*** Selected passage Section Begins ***

If you have any doubts, just tell me:
1. Can a woman step out of the house beyond “curfew hours” to just walkabout in the neighbourhood streets without any obvious purpose? But don't we see men often do just that, out of sheer habit and entitlement because they don’t have to explain their dress or deed?
2. Can a woman just claim a park bench or a lie down on a beach seat and just be by herself for as long as she wants without being stared at, commented on, harassed and even maybe questioned as to her purpose for such seemingly innocent behaviour?
3. Can a woman get up one day and feel truly liberated from the recurrent nightmare of being pestered, sexually harassed or verbally abused or even groped or raped if she chooses to just “loiter” down any street, deep in thought, alone, dressed casually, carefree and in chappals? Can she dare to step out of her house without a defensive chunni or bag or book covering her breasts? Or a knife or stone in her purse for protection alongside that practised aggression waiting just below the deceptively calm surface?
You don’t have to tell me, because I know the answer to these questions. The only spaces where women are apparently free to loiter are private spaces masquerading as public spaces. Take my condo for instance. The very reason that I am ready to pay the kind of rent I pay for it is that this space gives me the so-called freedom to “loiter” even at 12 pm, all alone in the “walking area” within the residential complex. Yet, not a day goes by when I don’t thank the lord for this small mercy. Call it fettered freedom if you will, but that’s the best the world has to offer as far as women are concerned. This, however, is a pleasure reserved for privileged women; the rest continue within the cloistered confines of conservatism hoisted onto them in the form of domestic duties, dress codes, class habitus, manufactured respectability, patriarchal traditions and repressed sexuality.

*** Selected passage Section Ends ***
*** Information shown Section Begins ***

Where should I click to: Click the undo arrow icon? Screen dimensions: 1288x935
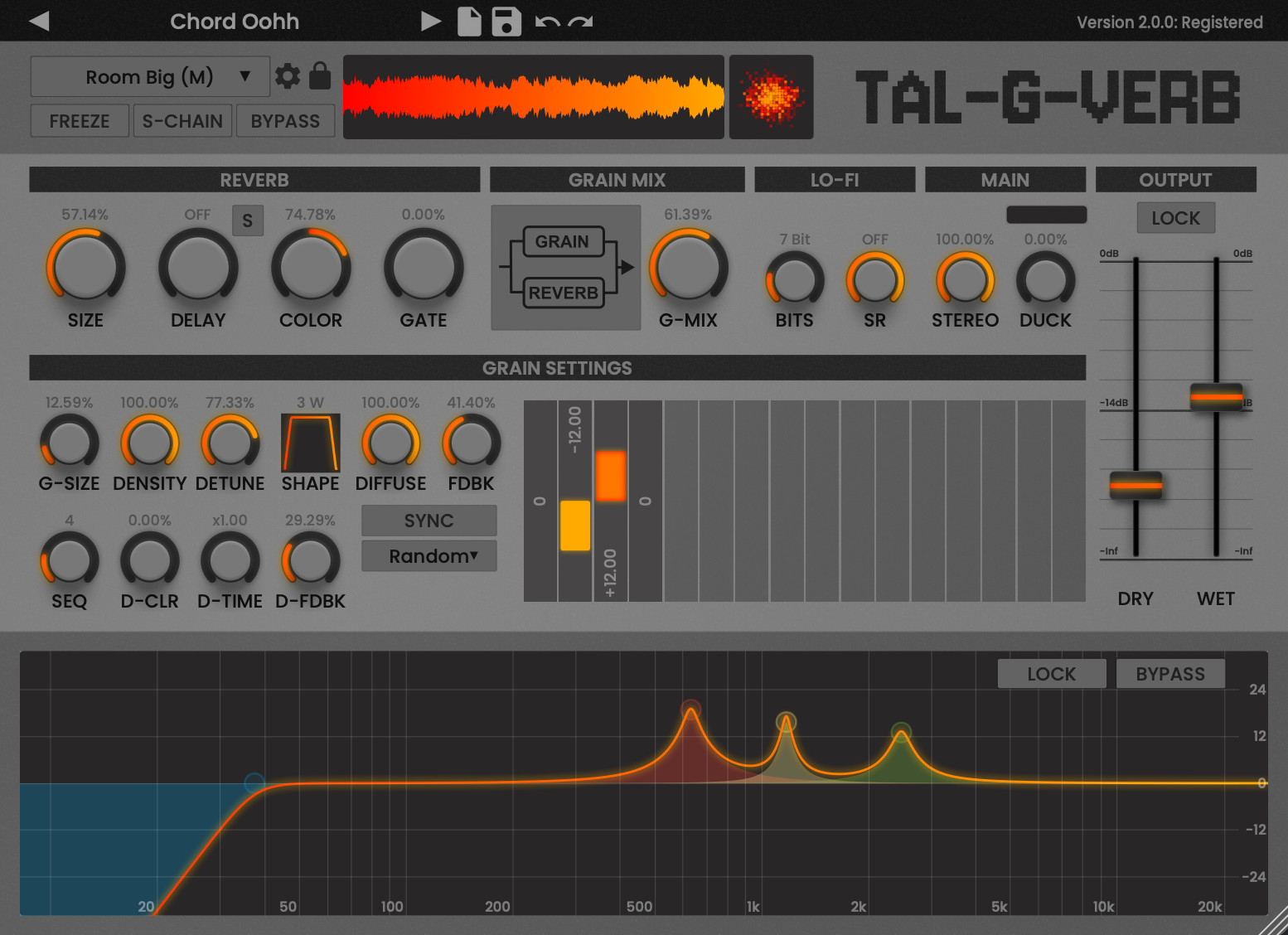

*** Information shown Section Ends ***

(What to do) Extend the passage on women's freedom to loiter in public spaces, picking up right after its last sentence. This data has nothing to do with the work here.

(Answer below)
The street behind my condo, for example, is a narrow thoroughfare cutting though a rather large slum cluster. Every evening it glows with thelas selling every kind of treat from pakoras, kababs, vada pav, idli, chaat, kathi rolls, bhajia, namkeen to pastries, toffees, chai, ice cream, kulfi, kheer, mithai, fresh juice and cut fruits. I pass this street almost every day as a short cut to my house, and COVID or no COVID, rain or no rain, summer or winter, the one constant is the complete absence of women at any of these stalls be it buying or openly eating and enjoying the treats. It’s always and always men, young, old, married, not married, boys, kids – all men – eating, chatting, laughing, having fun.
Why is that? Where are the women? Don’t they want to taste that tantalising gol-gappa? Don’t they crave a sweetmeat? Don’t they want to throw back their heads and share a laugh with their GFs?
Obviously they do! But can they – is the question?
The worst or most shocking part is that these rules of female behaviour are all often unwritten and often unsaid, yet passed down generation upon generation as life laws to be adhered to in order to survive in this world that evidently belongs to men. So much so that they are a part of the female DNA by now, and “loitering” is a strict no-no here.
Gender, it is said is not something we are, but something we do – think about it the next time you step out of your house to claim a public space that is rightfully yours, as much as it is the next man’s.
In other words – If it has to be done – then just do it.